### Description of the task
Exact repetition of every record is required.

Data entries
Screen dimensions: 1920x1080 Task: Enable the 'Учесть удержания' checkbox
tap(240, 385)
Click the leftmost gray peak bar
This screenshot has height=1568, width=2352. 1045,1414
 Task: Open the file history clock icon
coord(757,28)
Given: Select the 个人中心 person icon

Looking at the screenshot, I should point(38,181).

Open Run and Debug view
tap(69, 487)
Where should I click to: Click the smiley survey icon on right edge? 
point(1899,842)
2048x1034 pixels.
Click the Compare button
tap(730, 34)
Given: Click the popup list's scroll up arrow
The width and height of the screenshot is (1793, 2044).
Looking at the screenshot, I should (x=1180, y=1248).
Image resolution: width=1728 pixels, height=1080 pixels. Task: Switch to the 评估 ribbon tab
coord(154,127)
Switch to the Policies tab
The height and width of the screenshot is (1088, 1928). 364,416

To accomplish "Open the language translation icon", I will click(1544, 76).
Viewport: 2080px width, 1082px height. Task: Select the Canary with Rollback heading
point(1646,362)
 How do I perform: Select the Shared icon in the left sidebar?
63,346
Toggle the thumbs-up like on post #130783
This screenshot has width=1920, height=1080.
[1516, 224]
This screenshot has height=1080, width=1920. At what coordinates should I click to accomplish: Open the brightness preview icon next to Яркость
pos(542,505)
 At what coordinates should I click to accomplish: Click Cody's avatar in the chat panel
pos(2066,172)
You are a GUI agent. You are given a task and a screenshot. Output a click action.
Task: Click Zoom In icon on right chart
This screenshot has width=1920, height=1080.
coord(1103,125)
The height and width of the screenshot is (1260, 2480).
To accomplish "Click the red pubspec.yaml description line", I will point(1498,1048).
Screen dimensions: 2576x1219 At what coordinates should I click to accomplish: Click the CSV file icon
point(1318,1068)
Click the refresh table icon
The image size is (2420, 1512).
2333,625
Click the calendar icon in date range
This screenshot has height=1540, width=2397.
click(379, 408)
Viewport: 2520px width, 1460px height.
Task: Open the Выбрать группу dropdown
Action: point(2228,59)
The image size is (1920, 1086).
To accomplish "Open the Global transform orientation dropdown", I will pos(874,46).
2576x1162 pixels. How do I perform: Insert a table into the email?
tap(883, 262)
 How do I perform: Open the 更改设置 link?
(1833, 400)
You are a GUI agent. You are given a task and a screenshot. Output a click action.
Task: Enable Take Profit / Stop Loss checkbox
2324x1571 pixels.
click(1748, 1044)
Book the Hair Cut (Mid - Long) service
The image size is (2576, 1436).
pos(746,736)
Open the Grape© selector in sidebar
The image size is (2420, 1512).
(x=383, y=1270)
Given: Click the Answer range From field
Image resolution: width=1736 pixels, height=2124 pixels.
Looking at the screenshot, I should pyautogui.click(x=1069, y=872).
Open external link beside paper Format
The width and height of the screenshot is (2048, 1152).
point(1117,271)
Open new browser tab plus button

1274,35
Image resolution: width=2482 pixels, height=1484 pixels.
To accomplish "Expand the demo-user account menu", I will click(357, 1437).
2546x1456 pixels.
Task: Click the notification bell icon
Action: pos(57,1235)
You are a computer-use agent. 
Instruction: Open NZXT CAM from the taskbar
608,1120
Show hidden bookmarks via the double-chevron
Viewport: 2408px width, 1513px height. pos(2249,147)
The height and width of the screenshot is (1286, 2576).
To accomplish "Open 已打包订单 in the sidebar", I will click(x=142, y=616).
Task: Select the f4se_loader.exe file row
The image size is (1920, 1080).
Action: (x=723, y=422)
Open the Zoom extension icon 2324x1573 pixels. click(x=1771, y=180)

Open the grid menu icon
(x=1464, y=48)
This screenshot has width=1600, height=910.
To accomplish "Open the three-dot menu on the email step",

### Response
Screen dimensions: 1920x1080 Task: Enable the 'Учесть удержания' checkbox
tap(240, 385)
Click the leftmost gray peak bar
This screenshot has height=1568, width=2352. 1045,1414
 Task: Open the file history clock icon
coord(757,28)
Given: Select the 个人中心 person icon

Looking at the screenshot, I should point(38,181).

Open Run and Debug view
tap(69, 487)
Where should I click to: Click the smiley survey icon on right edge? 
point(1899,842)
2048x1034 pixels.
Click the Compare button
tap(730, 34)
Given: Click the popup list's scroll up arrow
The width and height of the screenshot is (1793, 2044).
Looking at the screenshot, I should (x=1180, y=1248).
Image resolution: width=1728 pixels, height=1080 pixels. Task: Switch to the 评估 ribbon tab
coord(154,127)
Switch to the Policies tab
The height and width of the screenshot is (1088, 1928). 364,416

To accomplish "Open the language translation icon", I will click(1544, 76).
Viewport: 2080px width, 1082px height. Task: Select the Canary with Rollback heading
point(1646,362)
 How do I perform: Select the Shared icon in the left sidebar?
63,346
Toggle the thumbs-up like on post #130783
This screenshot has width=1920, height=1080.
[1516, 224]
This screenshot has height=1080, width=1920. At what coordinates should I click to accomplish: Open the brightness preview icon next to Яркость
pos(542,505)
 At what coordinates should I click to accomplish: Click Cody's avatar in the chat panel
pos(2066,172)
You are a GUI agent. You are given a task and a screenshot. Output a click action.
Task: Click Zoom In icon on right chart
This screenshot has width=1920, height=1080.
coord(1103,125)
The height and width of the screenshot is (1260, 2480).
To accomplish "Click the red pubspec.yaml description line", I will point(1498,1048).
Screen dimensions: 2576x1219 At what coordinates should I click to accomplish: Click the CSV file icon
point(1318,1068)
Click the refresh table icon
The image size is (2420, 1512).
2333,625
Click the calendar icon in date range
This screenshot has height=1540, width=2397.
click(379, 408)
Viewport: 2520px width, 1460px height.
Task: Open the Выбрать группу dropdown
Action: point(2228,59)
The image size is (1920, 1086).
To accomplish "Open the Global transform orientation dropdown", I will pos(874,46).
2576x1162 pixels. How do I perform: Insert a table into the email?
tap(883, 262)
 How do I perform: Open the 更改设置 link?
(1833, 400)
You are a GUI agent. You are given a task and a screenshot. Output a click action.
Task: Enable Take Profit / Stop Loss checkbox
2324x1571 pixels.
click(1748, 1044)
Book the Hair Cut (Mid - Long) service
The image size is (2576, 1436).
pos(746,736)
Open the Grape© selector in sidebar
The image size is (2420, 1512).
(x=383, y=1270)
Given: Click the Answer range From field
Image resolution: width=1736 pixels, height=2124 pixels.
Looking at the screenshot, I should pyautogui.click(x=1069, y=872).
Open external link beside paper Format
The width and height of the screenshot is (2048, 1152).
point(1117,271)
Open new browser tab plus button

1274,35
Image resolution: width=2482 pixels, height=1484 pixels.
To accomplish "Expand the demo-user account menu", I will click(357, 1437).
2546x1456 pixels.
Task: Click the notification bell icon
Action: pos(57,1235)
You are a computer-use agent. 
Instruction: Open NZXT CAM from the taskbar
608,1120
Show hidden bookmarks via the double-chevron
Viewport: 2408px width, 1513px height. pos(2249,147)
The height and width of the screenshot is (1286, 2576).
To accomplish "Open 已打包订单 in the sidebar", I will click(x=142, y=616).
Task: Select the f4se_loader.exe file row
The image size is (1920, 1080).
Action: (x=723, y=422)
Open the Zoom extension icon 2324x1573 pixels. click(x=1771, y=180)

Open the grid menu icon
(x=1464, y=48)
This screenshot has width=1600, height=910.
To accomplish "Open the three-dot menu on the email step",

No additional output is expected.